There are days when I wonder about this faith that I have.  There are days when I am amazed at the almost stupidity of it.  Yes, you heard me right when I said that.  I mean, what person in his or her right mind would believe that God became human to die for us and save us from our sin.  God is almighty.  God could have done anything He wanted.  Furthermore, even though God chose to act in this manner, we haven't done a very good job in living out what Jesus told us.  Believe me, I deal with the political crap of church all the time. While many believers get along well together, there are always petty jealousies, disagreements, and disputes.  Folks will argue about what color to paint the restrooms or whether or not adding another church service is a good thing.  Hearing such things on a daily basis is enough to make one very cynical--not only about the church but about faith.  There are even brief moments where my mind says, "Do you really believe all this stuff?"

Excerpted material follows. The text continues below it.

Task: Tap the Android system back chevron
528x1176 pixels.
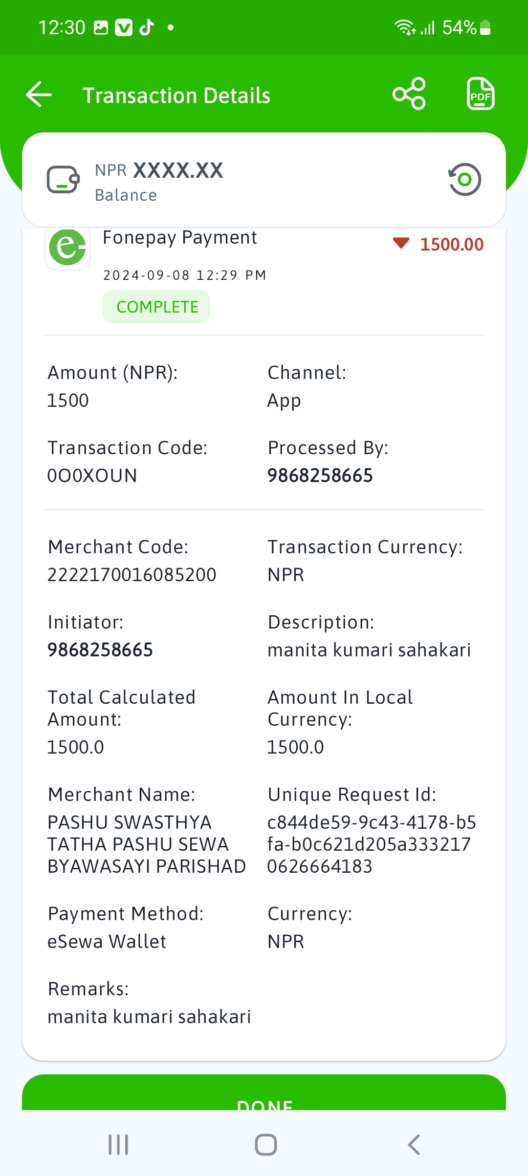Action: pyautogui.click(x=414, y=1145)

It is at such moments when I am forced to take a good, hard look at myself.  I have to dig deep within to the recesses of my memory and into the recesses of my heart.  As I dig, I rediscover the things God has planted there.  I rediscover the goodness I have received when I didn't deserve it.  I rediscover the times when God touched me in a way that was totally unexpected.  I rediscover the amazing capacity of God's people to make a difference in the world.  As each of these things comes forth, my faith is renewed and strengthened once again. 

"Yes."  I say to myself.  "Yes, I believe this stuff.  I believe in God the Father Almighty, creator of heaven and earth.  I believe in Jesus Christ, His only Son, our Lord..."

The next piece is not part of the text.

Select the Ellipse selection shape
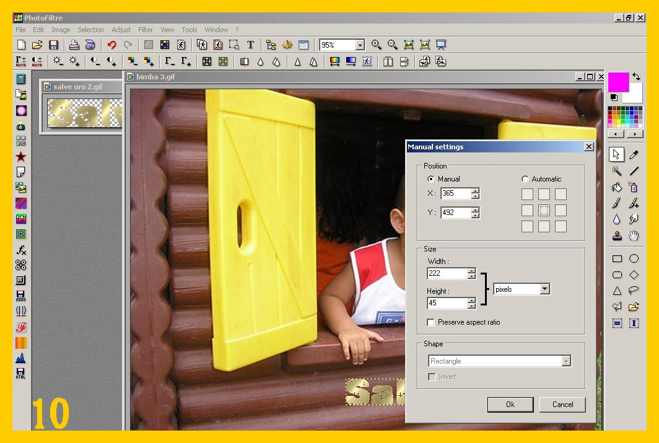Image resolution: width=659 pixels, height=443 pixels. [x=634, y=259]
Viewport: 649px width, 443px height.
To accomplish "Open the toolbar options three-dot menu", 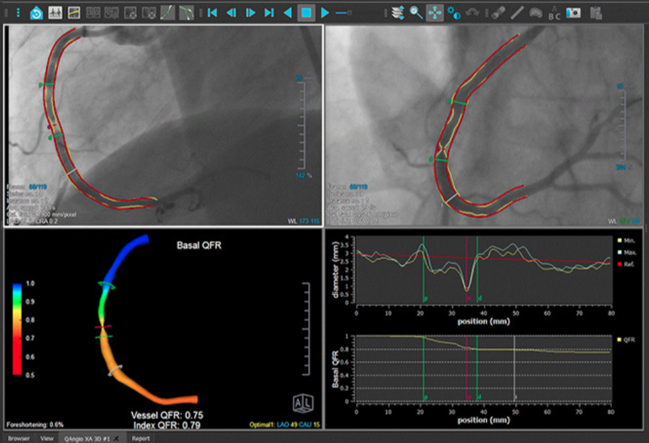I will click(x=18, y=13).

Such doubt may be seen as weakness to some, but I celebrate it.  It helps me relate to others who share doubt.  After having wrestled with my own, I am better able to talk with them about what they are sensing, what they are feeling, and why they are doubting.  I can do a better job of sharing this faith that has been given to me when I do so with humility and understanding and compassion.  I've been there.  At times, I'm still there.  But, each time, God provides me with what is needed to work through the doubt and become even stronger. 

One day, the cycle of faith and doubt will be broken, but on that day, I'll be breathless.  Until then, I hope to have healthy doubt.